### DATA ###
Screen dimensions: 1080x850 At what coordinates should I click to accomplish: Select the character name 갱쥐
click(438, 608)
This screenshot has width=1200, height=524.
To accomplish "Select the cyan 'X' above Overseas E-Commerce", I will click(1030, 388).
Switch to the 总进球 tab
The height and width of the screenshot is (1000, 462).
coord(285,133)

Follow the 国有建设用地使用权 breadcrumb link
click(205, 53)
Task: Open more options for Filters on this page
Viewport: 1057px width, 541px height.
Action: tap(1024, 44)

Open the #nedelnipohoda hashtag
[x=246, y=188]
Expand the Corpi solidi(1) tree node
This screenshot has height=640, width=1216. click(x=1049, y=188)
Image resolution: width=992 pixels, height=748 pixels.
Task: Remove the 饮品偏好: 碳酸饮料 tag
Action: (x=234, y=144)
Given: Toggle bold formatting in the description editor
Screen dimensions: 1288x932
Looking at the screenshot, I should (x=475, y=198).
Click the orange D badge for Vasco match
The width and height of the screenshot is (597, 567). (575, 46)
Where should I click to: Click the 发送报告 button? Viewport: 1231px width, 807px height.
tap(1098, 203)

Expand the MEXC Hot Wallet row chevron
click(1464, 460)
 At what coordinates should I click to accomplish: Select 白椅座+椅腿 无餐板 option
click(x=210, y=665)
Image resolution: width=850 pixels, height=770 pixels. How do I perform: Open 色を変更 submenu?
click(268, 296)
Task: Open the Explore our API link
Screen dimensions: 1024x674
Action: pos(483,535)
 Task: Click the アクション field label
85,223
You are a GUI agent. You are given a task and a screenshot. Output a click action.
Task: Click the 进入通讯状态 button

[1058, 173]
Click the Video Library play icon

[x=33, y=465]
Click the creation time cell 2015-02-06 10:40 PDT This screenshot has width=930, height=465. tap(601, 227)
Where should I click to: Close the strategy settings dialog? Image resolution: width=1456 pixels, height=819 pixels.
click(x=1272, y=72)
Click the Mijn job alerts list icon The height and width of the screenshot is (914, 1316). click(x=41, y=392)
###
[WORK INSTRUCTION]: Your task is to retype the data exactly, with no line missing.

[SOLVED PROBLEM]:
Screen dimensions: 1080x850 At what coordinates should I click to accomplish: Select the character name 갱쥐
click(438, 608)
This screenshot has width=1200, height=524.
To accomplish "Select the cyan 'X' above Overseas E-Commerce", I will click(1030, 388).
Switch to the 总进球 tab
The height and width of the screenshot is (1000, 462).
coord(285,133)

Follow the 国有建设用地使用权 breadcrumb link
click(205, 53)
Task: Open more options for Filters on this page
Viewport: 1057px width, 541px height.
Action: tap(1024, 44)

Open the #nedelnipohoda hashtag
[x=246, y=188]
Expand the Corpi solidi(1) tree node
This screenshot has height=640, width=1216. click(x=1049, y=188)
Image resolution: width=992 pixels, height=748 pixels.
Task: Remove the 饮品偏好: 碳酸饮料 tag
Action: (x=234, y=144)
Given: Toggle bold formatting in the description editor
Screen dimensions: 1288x932
Looking at the screenshot, I should (x=475, y=198).
Click the orange D badge for Vasco match
The width and height of the screenshot is (597, 567). (575, 46)
Where should I click to: Click the 发送报告 button? Viewport: 1231px width, 807px height.
tap(1098, 203)

Expand the MEXC Hot Wallet row chevron
click(1464, 460)
 At what coordinates should I click to accomplish: Select 白椅座+椅腿 无餐板 option
click(x=210, y=665)
Image resolution: width=850 pixels, height=770 pixels. How do I perform: Open 色を変更 submenu?
click(268, 296)
Task: Open the Explore our API link
Screen dimensions: 1024x674
Action: pos(483,535)
 Task: Click the アクション field label
85,223
You are a GUI agent. You are given a task and a screenshot. Output a click action.
Task: Click the 进入通讯状态 button

[1058, 173]
Click the Video Library play icon

[x=33, y=465]
Click the creation time cell 2015-02-06 10:40 PDT This screenshot has width=930, height=465. tap(601, 227)
Where should I click to: Close the strategy settings dialog? Image resolution: width=1456 pixels, height=819 pixels.
click(x=1272, y=72)
Click the Mijn job alerts list icon The height and width of the screenshot is (914, 1316). click(x=41, y=392)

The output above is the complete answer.